UMaine and Maine Medical Center study illustrates how Lyme disease-causing ticks have increased in Maine
Tracking the types of ticks that plague Maine helps scientists predict which tick-borne pathogens might become a problem. New research shows that blacklegged ticks have been increasing in abundance in a Midcoast forest over the past 30 years — and bringing more Lyme disease with it.
Blacklegged ticks infected with a certain bacteria are the primary vector for Lyme disease, a bacterial infection that can cause joint, heart and nervous system damage if left untreated. Past studies have shown that blacklegged ticks have been expanding their range in the Northeast and Midwest since the Last Glacial Maximum, and further northward in the last two decades as climate change warms areas once too cold for the critter.
To track ticks over time in a Maine forest, researchers from the University of Maine and the Maine Medical Center Research Institute’s Lyme & Vector-Borne Disease Laboratory collected and tested ticks from small mammals in the Holt Research Forest, located in the town of Arrowsic in Sagadahoc County, over the course of three decades.

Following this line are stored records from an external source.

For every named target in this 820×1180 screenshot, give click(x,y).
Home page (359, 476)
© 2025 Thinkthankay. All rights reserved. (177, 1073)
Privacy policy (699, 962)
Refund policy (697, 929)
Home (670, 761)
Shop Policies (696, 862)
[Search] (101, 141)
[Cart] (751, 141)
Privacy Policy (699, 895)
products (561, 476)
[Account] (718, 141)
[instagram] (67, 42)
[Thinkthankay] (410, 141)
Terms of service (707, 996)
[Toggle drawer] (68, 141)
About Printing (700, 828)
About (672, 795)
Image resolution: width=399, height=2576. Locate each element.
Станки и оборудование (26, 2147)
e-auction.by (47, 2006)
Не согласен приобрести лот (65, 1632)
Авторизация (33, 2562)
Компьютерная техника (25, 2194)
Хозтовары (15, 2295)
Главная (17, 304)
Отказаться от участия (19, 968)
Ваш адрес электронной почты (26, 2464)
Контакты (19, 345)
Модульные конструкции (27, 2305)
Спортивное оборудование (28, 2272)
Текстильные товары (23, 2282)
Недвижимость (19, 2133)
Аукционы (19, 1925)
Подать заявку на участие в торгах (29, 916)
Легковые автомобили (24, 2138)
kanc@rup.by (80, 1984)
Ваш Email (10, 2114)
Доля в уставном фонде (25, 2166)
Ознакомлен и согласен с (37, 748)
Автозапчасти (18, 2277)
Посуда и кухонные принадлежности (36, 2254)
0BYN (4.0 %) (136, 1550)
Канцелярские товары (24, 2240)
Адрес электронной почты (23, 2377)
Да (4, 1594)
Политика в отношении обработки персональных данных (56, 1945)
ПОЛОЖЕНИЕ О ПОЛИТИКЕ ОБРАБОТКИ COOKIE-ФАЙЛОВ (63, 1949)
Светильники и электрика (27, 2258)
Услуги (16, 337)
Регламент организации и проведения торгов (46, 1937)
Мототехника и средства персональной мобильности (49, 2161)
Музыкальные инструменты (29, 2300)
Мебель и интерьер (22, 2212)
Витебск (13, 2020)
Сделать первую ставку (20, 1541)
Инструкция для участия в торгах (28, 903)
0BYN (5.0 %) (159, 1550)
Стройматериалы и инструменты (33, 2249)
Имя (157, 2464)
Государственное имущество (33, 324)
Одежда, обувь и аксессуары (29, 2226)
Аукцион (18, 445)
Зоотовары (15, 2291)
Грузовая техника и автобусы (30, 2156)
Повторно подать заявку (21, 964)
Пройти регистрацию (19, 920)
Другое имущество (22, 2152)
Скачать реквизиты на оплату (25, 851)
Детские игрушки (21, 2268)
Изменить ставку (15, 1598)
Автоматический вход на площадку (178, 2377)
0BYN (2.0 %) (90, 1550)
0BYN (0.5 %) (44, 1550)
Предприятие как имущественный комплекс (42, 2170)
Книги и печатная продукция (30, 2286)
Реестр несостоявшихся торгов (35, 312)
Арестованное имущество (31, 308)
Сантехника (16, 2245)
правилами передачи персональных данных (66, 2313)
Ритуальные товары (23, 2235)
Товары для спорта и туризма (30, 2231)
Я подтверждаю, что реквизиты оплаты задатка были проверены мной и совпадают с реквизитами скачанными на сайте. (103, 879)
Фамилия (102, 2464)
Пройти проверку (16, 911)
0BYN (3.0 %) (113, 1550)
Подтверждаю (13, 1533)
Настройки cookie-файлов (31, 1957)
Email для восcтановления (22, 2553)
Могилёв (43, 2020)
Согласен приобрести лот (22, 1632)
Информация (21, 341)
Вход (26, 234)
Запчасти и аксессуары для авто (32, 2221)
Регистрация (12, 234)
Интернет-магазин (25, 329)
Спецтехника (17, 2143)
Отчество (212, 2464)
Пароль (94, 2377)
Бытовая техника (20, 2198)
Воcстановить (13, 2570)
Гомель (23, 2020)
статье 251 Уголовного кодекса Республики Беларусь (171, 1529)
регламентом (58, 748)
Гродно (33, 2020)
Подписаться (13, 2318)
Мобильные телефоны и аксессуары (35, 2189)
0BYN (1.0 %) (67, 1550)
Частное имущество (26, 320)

Jack Witham, a recently retired associate scientist with UMaine’s Center for Research on Sustainable Forests, collected over 3,000 ticks from over 10,000 animals during this time.
Small mammal trapping is a useful tool for studying ticks because it gives scientists information about pathogens in the host mammals in addition to the data they gather about the ticks themselves. Some small mammals are extremely effective reservoir hosts for the bacterium that causes Lyme disease, and they will pass that bacteria on to the ticks that bite them.
By trapping the small mammals and collecting the ticks, the researchers aimed to quantify the population trend of a variety of tick species, including blacklegged ticks, and how they corresponded to the fluctuations in furry hosts in the Midcoast area.
When tick surveillance began in 1989, researchers found only vole ticks, squirrel ticks and dog ticks feeding on species of mice, voles, squirrels, chipmunks and shrews. The first blacklegged tick was found on a red squirrel in 1996 and the first detection of the Lyme bacteria in 2001. By 2007, the blacklegged tick population was established, with all life stages of a breeding population present: eggs, larvae, nymphs and adults. The increase in blacklegged ticks over time was not related to white-footed mouse abundance, which fluctuated but did not increase over time.
Researchers are concerned that this emergence-establishment pattern will repeat for additional vector tick species that are expanding northward toward Maine. Cape Cod, Massachusetts hosts an established population of the lone star tick, which transmits pathogens that cause diseases like human monocytic ehrlichiosis and tularemia. and can cause red meat allergy. Meanwhile, ticks such as the vole tick have declined.
“This study reinforces other studies that illustrate patterns of emergence and establishment of ticks and tick-borne pathogens. It also reminds us that public health is tied to how we manage our natural environment,” says Susan Elias, first author and staff scientist at the Maine Medical Center Research Institute’s Vector-borne Disease Lab, who conducted the research as part of her Ph.D. work at UMaine.
The researchers suggested that the emergence of blacklegged ticks in the Holt Research Forest could be linked in part to climate change and an increase in the local population of white-tailed deer, the primary blood meal host for adult ticks (though deer are not reservoirs for the bacteria that causes Lyme disease).
Meanwhile, one small mammal in the study rose above the rest when it came to carrying blacklegged ticks. White-footed mice represented the majority of all the study’s captures, three times more than red-backed voles and 10 and 13 times more than chipmunks or short-tailed shrews, respectively. White-footed mice hosted just over 94% of all the blacklegged ticks found, and 15% of all white-footed mice had blacklegged ticks on them.
What’s more, the population of white-tailed deer and white-footed mice overlap in Maine. White-footed mouse populations, too, have been found to be expanding northward.
“Continued surveillance at the Holt Research Forest would be helpful, especially since we anticipate the emergence of the lone star tick in Maine,” Elias says.
The study was published in the Journal of Medical Entomology in December 2021.